■ REQUIRED WORK:
In your copy of the data, keep every word exact and include no pictures.

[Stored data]
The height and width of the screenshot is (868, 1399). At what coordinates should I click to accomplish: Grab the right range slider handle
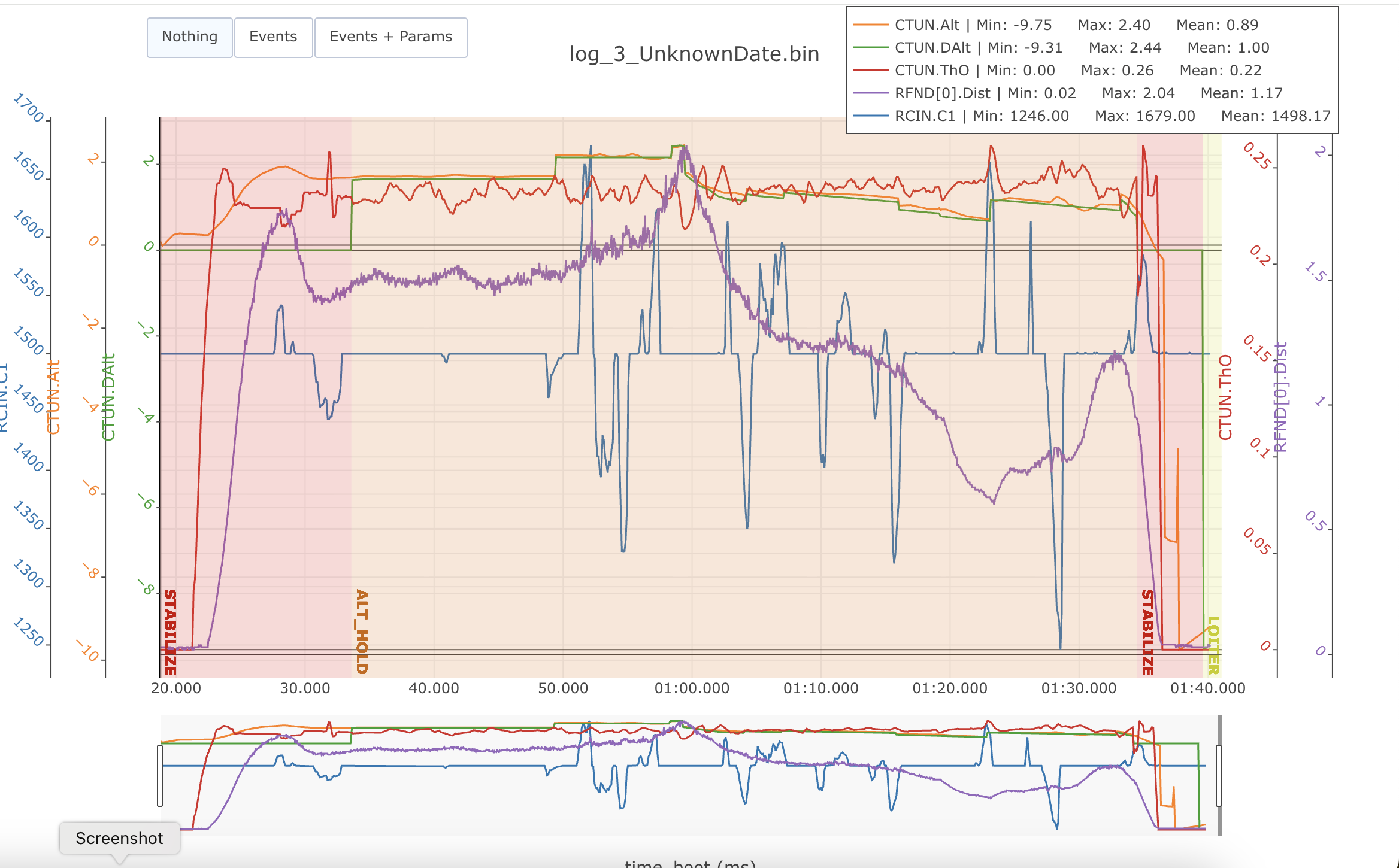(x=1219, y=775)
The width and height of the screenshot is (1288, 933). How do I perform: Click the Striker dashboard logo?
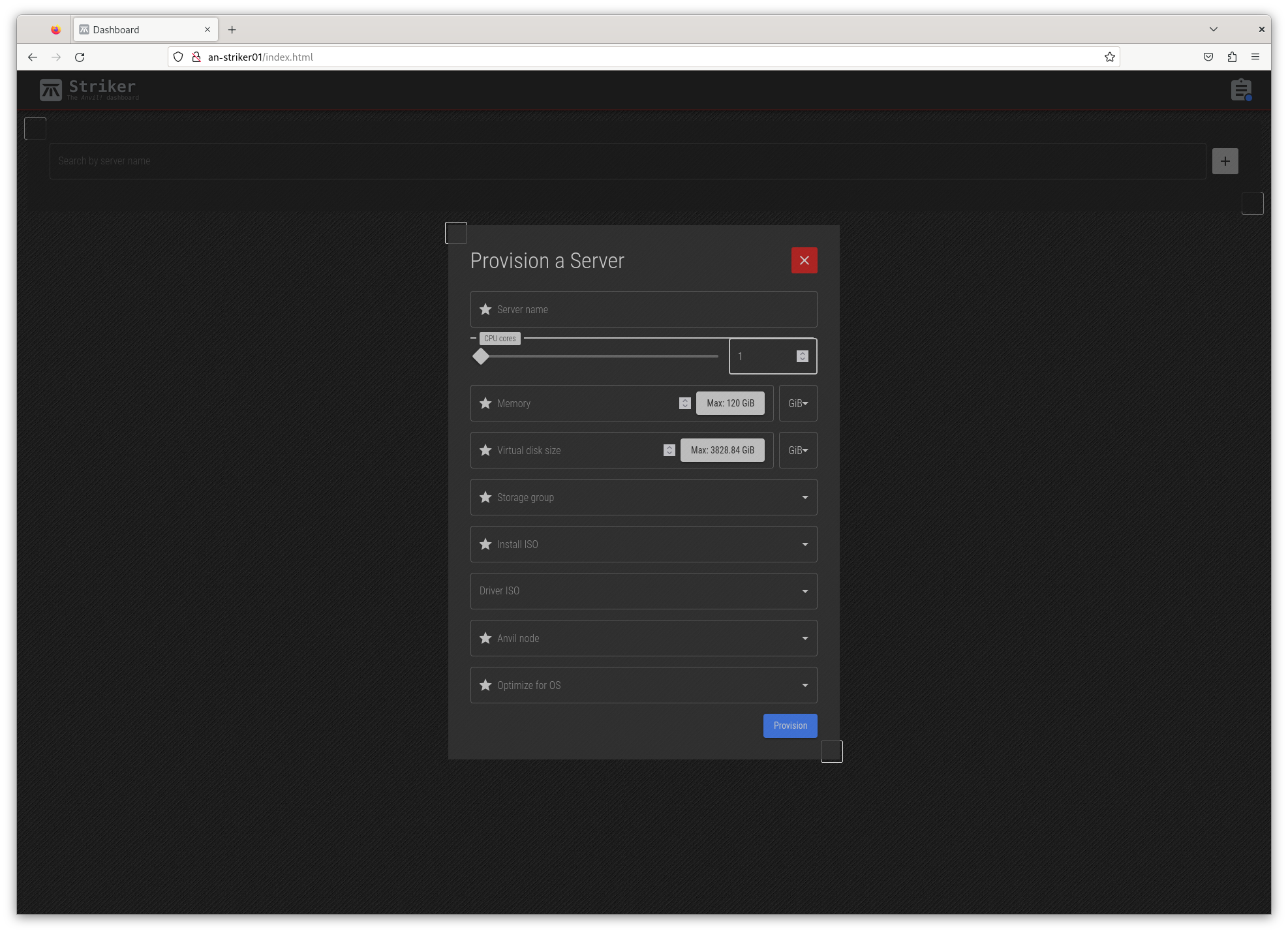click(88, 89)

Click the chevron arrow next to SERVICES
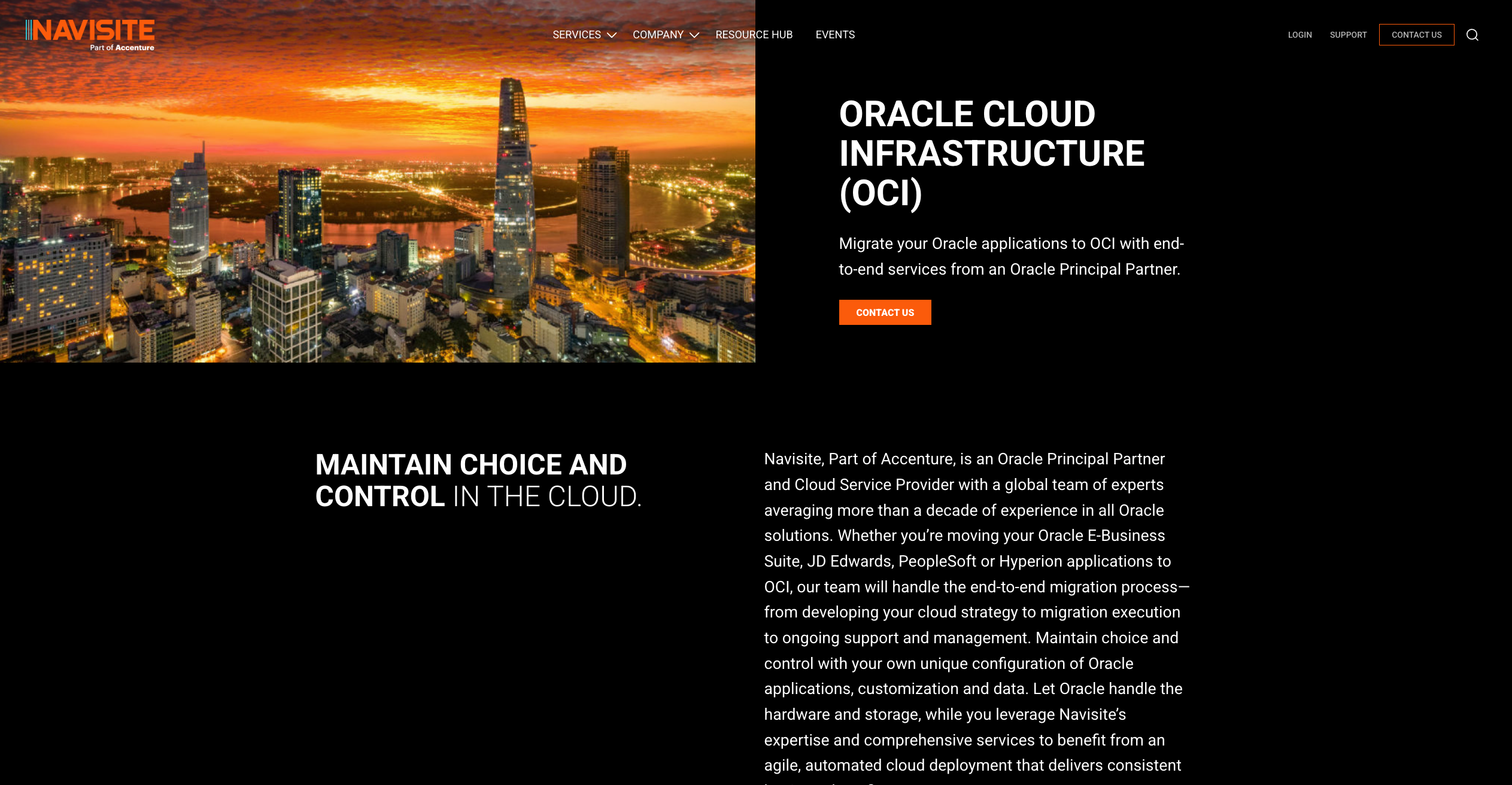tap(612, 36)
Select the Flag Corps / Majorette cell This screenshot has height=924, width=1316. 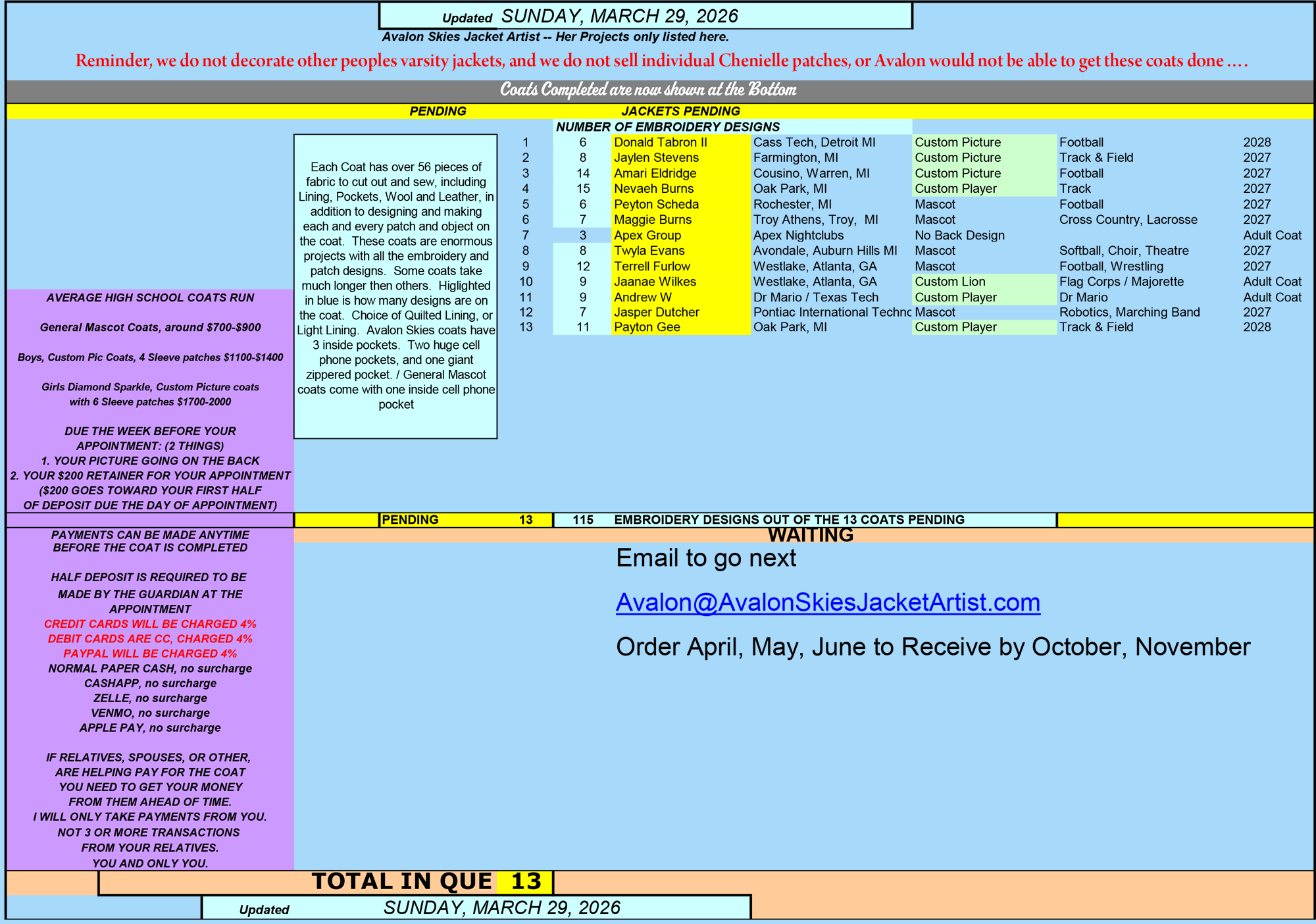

■ RESULT OF THIS EXERCISE:
The height and width of the screenshot is (868, 1399). At what coordinates should I click to accomplish: Grab the right range slider handle
(x=1219, y=775)
The width and height of the screenshot is (1288, 933). How do I perform: Click the Striker dashboard logo?
click(88, 89)

Click the chevron arrow next to SERVICES
tap(612, 36)
Select the Flag Corps / Majorette cell This screenshot has height=924, width=1316. 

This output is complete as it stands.